Our oldest son has a real thirst for knowledge and love for science. One year he did a library research project to prove the existence of dragons. Pretty convincing. One of the judges said that was not a science project. She hid in a corner after mom and dad educated her about scientific investigations. The next year he did a project to correlate the temperature of ocean water with salinity. The judge chastised him for presenting a project his parents did for him and picked a volcano as best project. She's lucky to have continued teaching. A professor at the Scripp's Research Institute at Torey Pines, CA. asked to see the paper and pointed out some errors, but was overall impressed by what an eleven-year-old would try.
This year, our daughter's second-grade son did his first project, comparing the electrical voltage output of a lemon and orange with practical applications.
I ramble about this because our family is not out there alone. Fourteen-year-old Suvir Mirchandani who attends a Pittsburgh-area middle school embarked on a 6th grade science fair project to help his school district save money. What he ended up doing was showing how the US Government could save up to $400,000,000 a year.

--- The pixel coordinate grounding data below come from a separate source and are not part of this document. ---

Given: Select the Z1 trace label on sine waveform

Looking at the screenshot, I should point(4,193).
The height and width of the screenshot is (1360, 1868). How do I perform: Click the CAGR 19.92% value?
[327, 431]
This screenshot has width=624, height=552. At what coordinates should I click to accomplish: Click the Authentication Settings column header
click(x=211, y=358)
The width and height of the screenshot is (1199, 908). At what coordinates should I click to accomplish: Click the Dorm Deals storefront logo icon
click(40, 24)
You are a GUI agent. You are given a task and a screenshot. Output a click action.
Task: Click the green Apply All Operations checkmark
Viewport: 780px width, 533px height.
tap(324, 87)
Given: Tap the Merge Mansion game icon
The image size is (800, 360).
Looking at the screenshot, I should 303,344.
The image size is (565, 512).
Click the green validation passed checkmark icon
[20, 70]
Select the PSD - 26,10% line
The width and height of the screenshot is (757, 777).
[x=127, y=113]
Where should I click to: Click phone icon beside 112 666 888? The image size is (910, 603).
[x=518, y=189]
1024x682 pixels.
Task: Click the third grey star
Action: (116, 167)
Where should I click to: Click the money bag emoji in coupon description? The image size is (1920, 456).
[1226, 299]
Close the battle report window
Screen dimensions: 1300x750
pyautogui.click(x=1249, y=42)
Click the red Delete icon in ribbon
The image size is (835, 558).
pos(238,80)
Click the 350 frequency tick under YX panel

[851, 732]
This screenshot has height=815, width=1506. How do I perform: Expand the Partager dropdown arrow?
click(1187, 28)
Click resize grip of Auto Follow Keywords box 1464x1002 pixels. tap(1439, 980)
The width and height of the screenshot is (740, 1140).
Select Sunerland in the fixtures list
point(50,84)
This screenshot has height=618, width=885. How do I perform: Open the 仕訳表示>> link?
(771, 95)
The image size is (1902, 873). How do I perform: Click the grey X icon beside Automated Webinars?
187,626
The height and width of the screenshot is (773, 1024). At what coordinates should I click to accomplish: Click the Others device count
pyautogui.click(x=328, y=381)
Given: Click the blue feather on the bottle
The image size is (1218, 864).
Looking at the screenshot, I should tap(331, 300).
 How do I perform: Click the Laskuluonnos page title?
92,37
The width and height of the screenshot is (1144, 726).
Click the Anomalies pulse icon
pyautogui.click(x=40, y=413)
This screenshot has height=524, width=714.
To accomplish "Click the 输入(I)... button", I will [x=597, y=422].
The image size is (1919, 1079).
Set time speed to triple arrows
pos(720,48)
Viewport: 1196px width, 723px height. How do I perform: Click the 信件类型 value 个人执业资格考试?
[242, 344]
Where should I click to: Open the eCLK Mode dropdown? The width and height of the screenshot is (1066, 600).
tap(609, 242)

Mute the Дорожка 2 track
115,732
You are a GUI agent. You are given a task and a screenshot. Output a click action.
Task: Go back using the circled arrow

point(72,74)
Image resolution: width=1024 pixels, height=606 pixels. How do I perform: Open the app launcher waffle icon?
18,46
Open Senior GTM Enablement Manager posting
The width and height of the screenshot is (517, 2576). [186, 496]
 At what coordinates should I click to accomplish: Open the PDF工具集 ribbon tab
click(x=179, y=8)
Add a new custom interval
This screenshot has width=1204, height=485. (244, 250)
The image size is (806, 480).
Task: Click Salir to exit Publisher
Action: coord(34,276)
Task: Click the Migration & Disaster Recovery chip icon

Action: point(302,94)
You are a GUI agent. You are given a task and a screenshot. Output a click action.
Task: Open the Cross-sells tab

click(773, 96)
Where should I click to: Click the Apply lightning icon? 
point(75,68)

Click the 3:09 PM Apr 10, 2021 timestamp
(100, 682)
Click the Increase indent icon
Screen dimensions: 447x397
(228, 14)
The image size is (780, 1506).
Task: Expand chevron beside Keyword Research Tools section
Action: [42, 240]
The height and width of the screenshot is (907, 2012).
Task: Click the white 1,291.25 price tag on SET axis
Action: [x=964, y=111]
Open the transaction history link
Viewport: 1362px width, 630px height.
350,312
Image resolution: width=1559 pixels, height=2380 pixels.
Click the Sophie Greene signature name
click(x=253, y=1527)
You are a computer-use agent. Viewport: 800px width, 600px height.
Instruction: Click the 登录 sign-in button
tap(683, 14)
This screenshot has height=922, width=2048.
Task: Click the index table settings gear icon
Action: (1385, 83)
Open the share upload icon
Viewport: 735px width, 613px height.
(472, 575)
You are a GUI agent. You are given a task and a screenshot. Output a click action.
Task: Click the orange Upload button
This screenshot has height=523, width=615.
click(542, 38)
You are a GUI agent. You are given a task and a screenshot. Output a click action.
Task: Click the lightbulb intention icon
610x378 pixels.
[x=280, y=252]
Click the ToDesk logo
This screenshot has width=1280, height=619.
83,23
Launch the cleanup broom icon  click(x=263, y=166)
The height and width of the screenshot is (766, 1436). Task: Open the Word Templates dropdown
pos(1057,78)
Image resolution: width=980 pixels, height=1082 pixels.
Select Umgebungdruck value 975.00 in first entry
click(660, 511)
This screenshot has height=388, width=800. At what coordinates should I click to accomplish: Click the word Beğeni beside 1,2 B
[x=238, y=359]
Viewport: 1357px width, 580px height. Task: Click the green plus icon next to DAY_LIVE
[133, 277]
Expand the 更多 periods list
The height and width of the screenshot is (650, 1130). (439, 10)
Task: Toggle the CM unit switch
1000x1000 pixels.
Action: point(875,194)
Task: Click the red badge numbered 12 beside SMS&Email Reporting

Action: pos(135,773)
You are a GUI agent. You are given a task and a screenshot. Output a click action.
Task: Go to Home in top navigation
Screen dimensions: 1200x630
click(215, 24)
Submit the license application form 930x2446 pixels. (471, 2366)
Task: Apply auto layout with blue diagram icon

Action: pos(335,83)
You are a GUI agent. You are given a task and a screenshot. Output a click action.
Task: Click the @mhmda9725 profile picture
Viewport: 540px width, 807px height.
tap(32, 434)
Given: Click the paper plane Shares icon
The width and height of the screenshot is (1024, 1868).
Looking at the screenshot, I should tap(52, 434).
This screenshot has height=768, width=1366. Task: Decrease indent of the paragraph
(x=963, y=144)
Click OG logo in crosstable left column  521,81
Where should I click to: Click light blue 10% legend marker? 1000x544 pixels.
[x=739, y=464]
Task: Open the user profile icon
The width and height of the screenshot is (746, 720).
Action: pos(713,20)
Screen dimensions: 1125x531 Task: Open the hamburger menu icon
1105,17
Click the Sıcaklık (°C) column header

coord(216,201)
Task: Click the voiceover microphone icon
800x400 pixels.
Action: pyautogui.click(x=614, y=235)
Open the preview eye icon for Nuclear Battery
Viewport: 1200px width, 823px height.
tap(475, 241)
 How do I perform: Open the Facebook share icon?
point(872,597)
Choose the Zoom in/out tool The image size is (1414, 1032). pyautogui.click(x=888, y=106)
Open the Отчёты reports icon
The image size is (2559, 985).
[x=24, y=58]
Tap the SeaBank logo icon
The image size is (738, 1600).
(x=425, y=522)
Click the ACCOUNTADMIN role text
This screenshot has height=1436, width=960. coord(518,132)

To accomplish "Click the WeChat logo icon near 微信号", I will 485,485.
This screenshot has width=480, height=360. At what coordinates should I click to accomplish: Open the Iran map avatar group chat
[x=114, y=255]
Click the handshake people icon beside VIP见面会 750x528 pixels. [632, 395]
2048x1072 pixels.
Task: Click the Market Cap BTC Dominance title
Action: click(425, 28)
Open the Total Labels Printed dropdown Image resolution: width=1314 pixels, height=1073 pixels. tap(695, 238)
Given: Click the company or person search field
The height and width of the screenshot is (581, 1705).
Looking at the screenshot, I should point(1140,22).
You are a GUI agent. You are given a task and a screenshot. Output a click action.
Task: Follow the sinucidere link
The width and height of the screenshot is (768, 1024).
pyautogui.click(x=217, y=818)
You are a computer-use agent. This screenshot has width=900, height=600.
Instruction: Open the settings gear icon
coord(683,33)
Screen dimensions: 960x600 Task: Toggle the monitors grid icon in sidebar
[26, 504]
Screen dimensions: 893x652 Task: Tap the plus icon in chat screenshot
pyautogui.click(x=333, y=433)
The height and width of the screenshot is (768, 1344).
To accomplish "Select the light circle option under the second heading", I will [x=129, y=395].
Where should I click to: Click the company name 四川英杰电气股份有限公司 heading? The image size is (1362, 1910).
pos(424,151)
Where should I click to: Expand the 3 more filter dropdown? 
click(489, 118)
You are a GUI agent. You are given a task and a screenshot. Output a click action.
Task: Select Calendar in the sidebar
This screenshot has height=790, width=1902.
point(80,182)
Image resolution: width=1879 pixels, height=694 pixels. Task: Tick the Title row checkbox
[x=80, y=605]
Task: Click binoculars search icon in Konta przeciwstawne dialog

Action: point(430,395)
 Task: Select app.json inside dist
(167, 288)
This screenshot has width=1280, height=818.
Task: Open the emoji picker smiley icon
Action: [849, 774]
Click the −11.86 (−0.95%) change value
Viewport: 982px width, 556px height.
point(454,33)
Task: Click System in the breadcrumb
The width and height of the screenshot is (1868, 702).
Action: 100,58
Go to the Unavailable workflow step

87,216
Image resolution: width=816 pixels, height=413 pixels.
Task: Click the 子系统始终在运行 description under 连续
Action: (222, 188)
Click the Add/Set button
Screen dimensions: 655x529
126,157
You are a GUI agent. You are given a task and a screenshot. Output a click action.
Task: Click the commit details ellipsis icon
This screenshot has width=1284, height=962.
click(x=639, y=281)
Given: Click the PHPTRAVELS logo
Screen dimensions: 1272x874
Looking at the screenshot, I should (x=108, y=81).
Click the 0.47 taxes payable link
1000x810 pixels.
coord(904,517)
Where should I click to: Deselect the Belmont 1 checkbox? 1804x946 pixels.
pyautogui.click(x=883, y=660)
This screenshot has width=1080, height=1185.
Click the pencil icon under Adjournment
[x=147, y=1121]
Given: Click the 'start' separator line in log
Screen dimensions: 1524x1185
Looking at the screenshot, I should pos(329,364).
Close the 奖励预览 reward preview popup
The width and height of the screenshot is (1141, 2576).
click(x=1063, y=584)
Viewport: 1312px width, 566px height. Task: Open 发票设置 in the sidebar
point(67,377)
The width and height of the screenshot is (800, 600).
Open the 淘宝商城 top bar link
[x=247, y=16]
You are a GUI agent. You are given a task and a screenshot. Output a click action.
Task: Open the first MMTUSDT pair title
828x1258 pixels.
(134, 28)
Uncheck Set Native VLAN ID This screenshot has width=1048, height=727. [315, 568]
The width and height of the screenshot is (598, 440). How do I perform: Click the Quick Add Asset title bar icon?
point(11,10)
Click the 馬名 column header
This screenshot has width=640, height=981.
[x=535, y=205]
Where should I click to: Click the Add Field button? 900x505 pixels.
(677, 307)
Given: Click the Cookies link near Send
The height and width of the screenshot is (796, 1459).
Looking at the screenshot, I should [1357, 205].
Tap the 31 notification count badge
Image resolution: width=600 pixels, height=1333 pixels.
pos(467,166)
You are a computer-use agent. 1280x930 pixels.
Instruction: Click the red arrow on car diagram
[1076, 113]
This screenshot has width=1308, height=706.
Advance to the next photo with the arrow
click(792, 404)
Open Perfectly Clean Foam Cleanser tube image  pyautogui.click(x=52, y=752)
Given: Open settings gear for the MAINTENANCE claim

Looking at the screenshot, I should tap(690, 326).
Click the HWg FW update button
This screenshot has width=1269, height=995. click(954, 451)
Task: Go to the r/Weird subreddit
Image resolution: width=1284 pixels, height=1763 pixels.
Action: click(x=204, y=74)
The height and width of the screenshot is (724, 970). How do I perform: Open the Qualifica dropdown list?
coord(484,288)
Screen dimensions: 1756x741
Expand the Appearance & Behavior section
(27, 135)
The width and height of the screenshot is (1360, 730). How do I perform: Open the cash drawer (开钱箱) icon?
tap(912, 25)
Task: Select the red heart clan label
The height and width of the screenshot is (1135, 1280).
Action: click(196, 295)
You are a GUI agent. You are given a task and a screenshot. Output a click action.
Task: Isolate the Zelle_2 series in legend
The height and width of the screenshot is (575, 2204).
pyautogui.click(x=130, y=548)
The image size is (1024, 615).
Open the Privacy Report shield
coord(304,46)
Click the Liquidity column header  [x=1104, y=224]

Suvir's project focused on printing. As he showed, a bottle of Chanel No. 5 perfume costs $38 per ounce. An equivalent amount of HP printer ink costs $75. By focusing on type faces and the amount of ink each letter requires to print, he determined that by using Garamond type face his school (and the US Goverment) could reduce ink consumption by 24%. Considering how much Uncle pumps out, that translate into a significant savings.
What does that mean to writers? First of all, Garamond is an excepted font to use when submitting manuscripts and that could save $$ printing them out. For publishers, that is also a significant savings per book. However, do not expect to see that translate into increased royalty payments when you have your manuscript published unless you use this information when dealing with the printer.